_What you should do_
Write the next part of the text about Harper Turman's transition after high school, picking up after its final sentence.

_Text block_
From an early age, there were high expectations for Harper Turman. With the right tools, he’d speak. With the right supports, he’d have hobbies. And with the right planning, he’d enter the world of employment.
How quickly those expectations and dreams became a reality for Harper, who has Cornelia de Lange Syndrome. This past spring, the 18-year-old stood alongside his peers at the Class of 2011 graduation. His mother Nicole (and PEAL Board Member) notes how important Harper’s supports have been – and how crucial it was to have a plan.
“Having that vision and being able to stick with it and stay focused is what helped me to bring everyone on board that needed to share in that vision,” said Nicole. “I expect Harper to continue learning new things. I expect him to work (and he is right now) with the supports that he needs. And, I expect him to live in a place of his own and of his choosing with supports he needs to be successful.”
Now, Harper will continue to receive educational programming from the public school system until he is 21. Nicole and the support team worked hard to put together a meaningful post-high school program for Harper, which he will begin in Fall 2011.
“Harper will have work experience built into his program,” said Nicole. “He’ll be working at a local hospital, theater (when shows are running) and fire department, along with other community businesses.”
This work, in combination with a community college class, will help Harper continue to build work skills, gain independence and develop pragmatic social skills for the workplace.

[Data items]
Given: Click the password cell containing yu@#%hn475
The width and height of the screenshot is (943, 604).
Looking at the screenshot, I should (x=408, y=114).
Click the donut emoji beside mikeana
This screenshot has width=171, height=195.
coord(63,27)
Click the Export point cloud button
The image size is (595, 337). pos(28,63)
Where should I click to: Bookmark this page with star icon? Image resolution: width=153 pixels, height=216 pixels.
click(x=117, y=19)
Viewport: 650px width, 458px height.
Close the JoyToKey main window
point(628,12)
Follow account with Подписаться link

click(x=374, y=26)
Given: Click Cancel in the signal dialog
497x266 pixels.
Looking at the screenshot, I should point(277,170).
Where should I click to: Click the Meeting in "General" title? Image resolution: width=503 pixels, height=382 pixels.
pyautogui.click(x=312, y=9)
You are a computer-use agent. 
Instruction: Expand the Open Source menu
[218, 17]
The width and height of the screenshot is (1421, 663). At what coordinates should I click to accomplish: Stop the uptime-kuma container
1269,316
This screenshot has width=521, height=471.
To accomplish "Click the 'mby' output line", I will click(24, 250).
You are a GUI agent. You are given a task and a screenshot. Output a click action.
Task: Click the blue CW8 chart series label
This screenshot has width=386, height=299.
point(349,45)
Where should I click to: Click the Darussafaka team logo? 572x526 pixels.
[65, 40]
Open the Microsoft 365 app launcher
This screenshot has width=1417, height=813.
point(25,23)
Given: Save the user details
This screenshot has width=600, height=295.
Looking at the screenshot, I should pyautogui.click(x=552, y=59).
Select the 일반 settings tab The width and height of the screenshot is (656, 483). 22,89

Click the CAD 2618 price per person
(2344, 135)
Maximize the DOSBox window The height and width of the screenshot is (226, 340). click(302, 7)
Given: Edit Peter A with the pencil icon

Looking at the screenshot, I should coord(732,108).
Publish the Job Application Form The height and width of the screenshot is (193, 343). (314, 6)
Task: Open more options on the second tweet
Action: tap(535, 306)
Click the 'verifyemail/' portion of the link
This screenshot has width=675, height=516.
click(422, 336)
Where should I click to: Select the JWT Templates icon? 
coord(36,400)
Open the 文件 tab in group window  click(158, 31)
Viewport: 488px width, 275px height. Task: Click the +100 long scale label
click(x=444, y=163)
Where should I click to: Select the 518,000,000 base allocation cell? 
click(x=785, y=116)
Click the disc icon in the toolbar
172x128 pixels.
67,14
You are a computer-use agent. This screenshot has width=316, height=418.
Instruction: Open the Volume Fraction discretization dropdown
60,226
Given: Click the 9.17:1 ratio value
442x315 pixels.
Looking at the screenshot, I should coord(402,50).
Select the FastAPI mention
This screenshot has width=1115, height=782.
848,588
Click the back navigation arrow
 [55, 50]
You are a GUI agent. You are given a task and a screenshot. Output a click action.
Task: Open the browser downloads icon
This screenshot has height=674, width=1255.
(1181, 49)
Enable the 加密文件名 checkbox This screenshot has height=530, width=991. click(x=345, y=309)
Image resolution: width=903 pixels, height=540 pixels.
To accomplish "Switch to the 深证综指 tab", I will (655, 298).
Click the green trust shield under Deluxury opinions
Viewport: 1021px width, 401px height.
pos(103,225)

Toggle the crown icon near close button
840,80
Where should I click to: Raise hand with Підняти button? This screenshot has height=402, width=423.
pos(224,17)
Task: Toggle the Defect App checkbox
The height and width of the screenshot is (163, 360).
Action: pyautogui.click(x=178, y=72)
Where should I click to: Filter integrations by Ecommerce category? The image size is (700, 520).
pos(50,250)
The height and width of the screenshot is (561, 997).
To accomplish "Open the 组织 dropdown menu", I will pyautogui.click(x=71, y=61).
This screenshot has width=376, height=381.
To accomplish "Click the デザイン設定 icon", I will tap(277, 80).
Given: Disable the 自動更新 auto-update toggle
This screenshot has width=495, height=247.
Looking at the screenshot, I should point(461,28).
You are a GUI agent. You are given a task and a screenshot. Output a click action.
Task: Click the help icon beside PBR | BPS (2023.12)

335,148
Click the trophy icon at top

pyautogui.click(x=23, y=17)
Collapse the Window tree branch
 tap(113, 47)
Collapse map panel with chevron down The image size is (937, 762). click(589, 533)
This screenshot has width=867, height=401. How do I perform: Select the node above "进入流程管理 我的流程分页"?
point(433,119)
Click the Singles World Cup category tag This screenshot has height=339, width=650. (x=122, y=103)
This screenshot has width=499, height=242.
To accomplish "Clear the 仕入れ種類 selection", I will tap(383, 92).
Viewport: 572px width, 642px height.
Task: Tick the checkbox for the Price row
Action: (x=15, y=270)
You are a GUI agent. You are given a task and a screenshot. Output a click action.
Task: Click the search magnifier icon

_Exercise answer_
This summer Harper is busy with an ESY program that is also work experience. He is working as camp counselor at a day camp, where he was once a camper. He held this same paid position last summer as part of the Work Incentive Act (WIA), a program available to youth in the Johnstown, PA, area. Unfortunately, the funding ended this year, but Harper was able to secure the position through a school partnership.
Nicole notes other critical supports throughout Harper’s life. He had early involvement with the Office of Vocational Rehabilitation (OVR), where he was able to have testing done and identify future resources.
“Having those services in place makes all the difference in having the support Harper will need as he finishes his educational programming,” said Nicole.
In addition, Harper also had natural supports. He was included in his school, church and community, where he formed relationships and friendships. He is now an avid biker, swimmer and takes drum lessons. He also uses a laptop, which was a great resource to him in school and his social life.
Nicole and her family had access to another family who provided support and advice along the way. She credits this relationship, along with proper planning, to Harper’s successful transition to adulthood.